Equipment is unlocked using XP and in-game money earned from playing. The amount of XP and money you earn scales with the difficulty of the game – aggression, hunting speed, flashlight range, etc. The largest component of the rewards comes from correctly identifying the ghost. The odds of correctly identifying a ghost thus gets lower, as it’s more difficult to identify the ghost with these hurdles.

…Well, to a degree, yes. If we just load the game guess a random ghost and leave as quickly as possible, we will not get it correctly very often. By cranking the difficulty as high as possible, we get 15x multiplier on rewards for the about 1 in 20 chance we do get it correct!

This is the strategy. I’m a little lazy though, so while my friends were doing this with various shows queued up on their second monitors, I chose to automate instead.
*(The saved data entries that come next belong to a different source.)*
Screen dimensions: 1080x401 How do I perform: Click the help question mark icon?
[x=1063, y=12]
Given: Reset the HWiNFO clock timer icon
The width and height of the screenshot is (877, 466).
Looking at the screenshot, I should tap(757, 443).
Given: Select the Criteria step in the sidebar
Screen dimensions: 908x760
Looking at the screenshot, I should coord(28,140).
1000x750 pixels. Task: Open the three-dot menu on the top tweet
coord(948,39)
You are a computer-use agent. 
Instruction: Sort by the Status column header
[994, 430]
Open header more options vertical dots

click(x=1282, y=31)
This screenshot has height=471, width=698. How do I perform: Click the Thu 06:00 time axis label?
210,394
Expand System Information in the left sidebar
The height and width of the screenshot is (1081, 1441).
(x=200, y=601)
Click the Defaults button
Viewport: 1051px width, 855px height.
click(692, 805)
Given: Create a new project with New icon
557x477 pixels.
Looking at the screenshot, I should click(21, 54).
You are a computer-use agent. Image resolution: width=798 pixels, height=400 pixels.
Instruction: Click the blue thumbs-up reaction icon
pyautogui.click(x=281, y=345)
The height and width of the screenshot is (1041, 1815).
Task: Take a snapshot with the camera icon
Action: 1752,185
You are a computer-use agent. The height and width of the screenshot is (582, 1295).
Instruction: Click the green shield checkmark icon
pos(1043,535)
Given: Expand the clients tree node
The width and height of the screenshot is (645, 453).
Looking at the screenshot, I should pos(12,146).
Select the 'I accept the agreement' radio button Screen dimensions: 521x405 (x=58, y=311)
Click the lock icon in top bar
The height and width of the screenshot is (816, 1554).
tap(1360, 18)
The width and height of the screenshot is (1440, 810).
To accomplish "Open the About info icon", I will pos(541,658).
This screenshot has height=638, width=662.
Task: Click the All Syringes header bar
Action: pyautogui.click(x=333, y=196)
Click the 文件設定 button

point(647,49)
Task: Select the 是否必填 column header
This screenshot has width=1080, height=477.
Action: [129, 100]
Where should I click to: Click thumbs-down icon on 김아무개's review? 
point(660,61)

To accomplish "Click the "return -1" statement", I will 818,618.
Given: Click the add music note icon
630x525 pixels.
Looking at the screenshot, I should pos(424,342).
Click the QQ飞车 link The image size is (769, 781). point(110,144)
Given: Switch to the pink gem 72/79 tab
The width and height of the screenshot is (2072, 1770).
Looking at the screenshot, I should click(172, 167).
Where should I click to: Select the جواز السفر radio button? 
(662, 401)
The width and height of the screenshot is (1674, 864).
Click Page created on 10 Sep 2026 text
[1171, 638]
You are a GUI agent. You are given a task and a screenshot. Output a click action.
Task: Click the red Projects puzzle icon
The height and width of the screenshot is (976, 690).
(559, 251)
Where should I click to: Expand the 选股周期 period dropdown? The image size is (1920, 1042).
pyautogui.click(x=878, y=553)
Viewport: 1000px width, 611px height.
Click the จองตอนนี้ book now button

Relevant XKCD: 1205 “Is It Worth the Time?” and 1319 “Automation”

(code collapsed)
# Collapsed: Skip this! It's just for the demo videos.
from contextlib import contextmanager
import tempfile
import base64
from threading import Thread
from IPython.display import HTML

@contextmanager
def display_recording(speed_factor=1):
    _, tmp = tempfile.mkstemp(suffix='.webp')
    with save_recording(tmp, speed_factor=speed_factor):
        yield
    b64 = base64.b64encode(open(tmp,'rb').read()).decode('ascii')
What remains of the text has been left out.